Friday, March 26, 2010

Jonathan Bernstein analyzes Obama's recent speeches and draws some conclusions:
What Obama is saying here is that politics, rightly understood, is the very core of what makes this nation a nation. Not individualism, not religiosity, and certainly not ethnicity or the land itself, but politics. . . . We, in the United States, do not accept history, or live through history -- we have the capacity, Obama (and Biden) say, to make history, through collective action, whether it is in the Revolution, the Constitution, the Civil War, the civil rights revolution, or now, in tackling the challenges that face us in the 21st century. America, therefore, is self-created, and continues to be self-creating, by political action.
Two years ago, I felt that the difference between the three democratic frontrunners could be summed up like this: John Edwards wanted to reform the economy, Hillary Clinton wanted to reform society, and Barak Obama wanted to reform politics. I am still not sure whether people who voted for Obama necessarily understood or supported what he wanted to do -- I'm not sure if changing US politics is actually possible, either -- but Obama took his election as a mandate and I believe he is doing it. He sincerely believes that Americans can do anything they want to do -- "Yes, we can" is the essence of his being. In the end, if he CAN reform American politics, then society and the economy will follow.

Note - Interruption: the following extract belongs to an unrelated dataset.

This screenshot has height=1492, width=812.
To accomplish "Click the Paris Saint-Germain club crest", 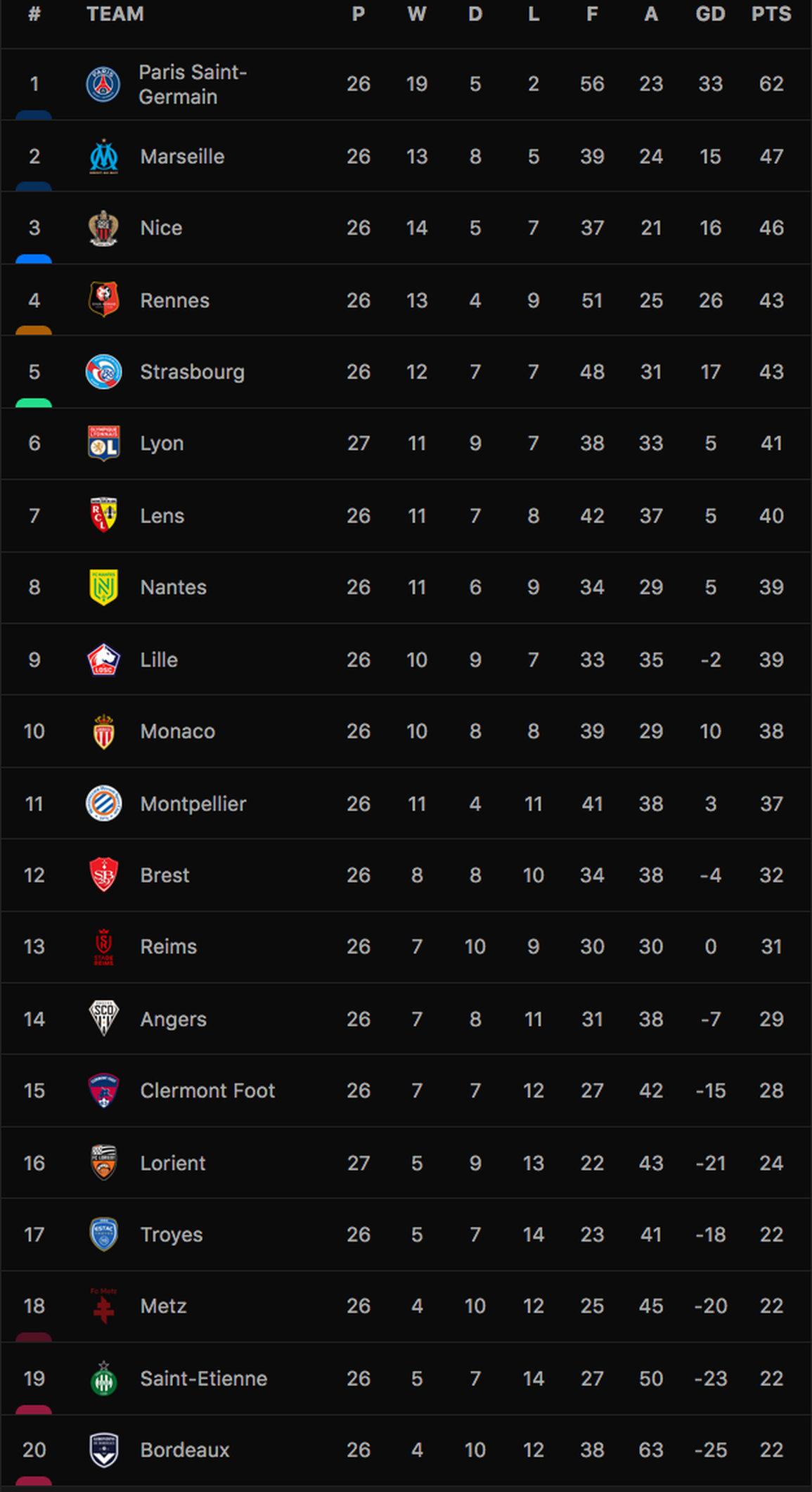I will [x=103, y=84].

The Teabaggers who are so opposed to him call him names like fascist and communist because they don't know WHAT to call him, but in some visceral way they recognize what many progressives so far have not -- that Obama actually is aiming to change the way politics is being practiced in America, creating a significant, non-partisan, forward-looking change in how American democracy functions. This is terribly threatening to some on both the right and the left, who are too comfortable with the existing system.